I had to sit up on the table with a pillow to hug as they stuck the needle in my spine. It wasn’t pleasant. They all laughed at me because I have a ton of tattoos but am not a fan of needles.  I made sure to tell them the tattoos only make me appear badass, its all about the street cred.  Almost immediately a numbness travelled from my toes all the way up to my chest leaving me with a feeling of breathlessness.  This, if you know my anxiety, caused more panic then the catheter I knew they were inserting and the fact that they were about to cut my stomach open and pull out a tiny human.
I had Ross on my left and Kate on my right, holding my hands and calmly telling me how amazing I was doing, as though there was an option to be doing anything differently.  I couldn’t move.  I could however feel that a scene from a horror movie was happening behind the blue sheet.  There was no pain but I did feel the pushing and pulling and eventual removal of the little creature who had been inhabiting my body for the past 41 weeks.
I heard a tiny cry, and that was it, I was a mother. It all happened so fast. They brought her to me and placed her on my chest for only a moment.  Since I couldn’t move my arms to hold her Ross was the one who got to cradle our daughter to his bare chest.  It is a moment I will cherish in my memory forever.  Seeing the man I love holding our baby for the first time. Seeing her face for the first time.  Nothing will ever feel as beautiful as that moment did.
For 40 weeks and 5 days I had carried our child inside my body, my womb was her first home.   Now here she was, no longer a part of my body but my heart on the outside. We were now two separate beings and that gave me a sense of loneliness that I never expected. With this enormous wave of love came an emptiness I didn’t know how to fill.
After Olivia had been cleaned up and thoroughly checked out she was placed in my arms and we were finally wheeled into a calmer more dimly lit room where I could gaze at her perfect little face and begin breastfeeding.  She latched immediately, and I was thrilled (I didn’t know the issues that would arise) and momentarily the empty feelings ceased. 
Ross called our parents and my sister to share our news and for a few moments I was alone with her.  I couldn’t believe I was looking into the face of the child we had created, this little being I had spent so many long days and nights wanting to know.  I finally got to meet her.  I worried a lot during my pregnancy that I wouldn’t have a bond with her or love her right away.  To clarify, I loved her while she was inside me but it was more of a protective love, like I knew I was solely responsible for her safety.  I was excited and felt connected to her but how could I be in love with someone I had never met?

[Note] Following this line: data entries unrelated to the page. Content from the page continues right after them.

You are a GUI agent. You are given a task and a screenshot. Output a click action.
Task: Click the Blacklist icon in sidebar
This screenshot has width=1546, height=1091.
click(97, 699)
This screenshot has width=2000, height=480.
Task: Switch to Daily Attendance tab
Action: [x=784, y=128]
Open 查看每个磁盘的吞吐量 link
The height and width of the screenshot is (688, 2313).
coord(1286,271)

But the very moment I felt her energy in the room I discovered a love I didn’t know existed before her.  How could I have known?  Bringing a life into the world was a beautiful and sacred experience.  My womb was the gateway between worlds.  Her energy was created inside my body and now lives in the world affecting all it encounters and bringing with it pure and divine love.
What a precious gift the universe had bestowed upon us.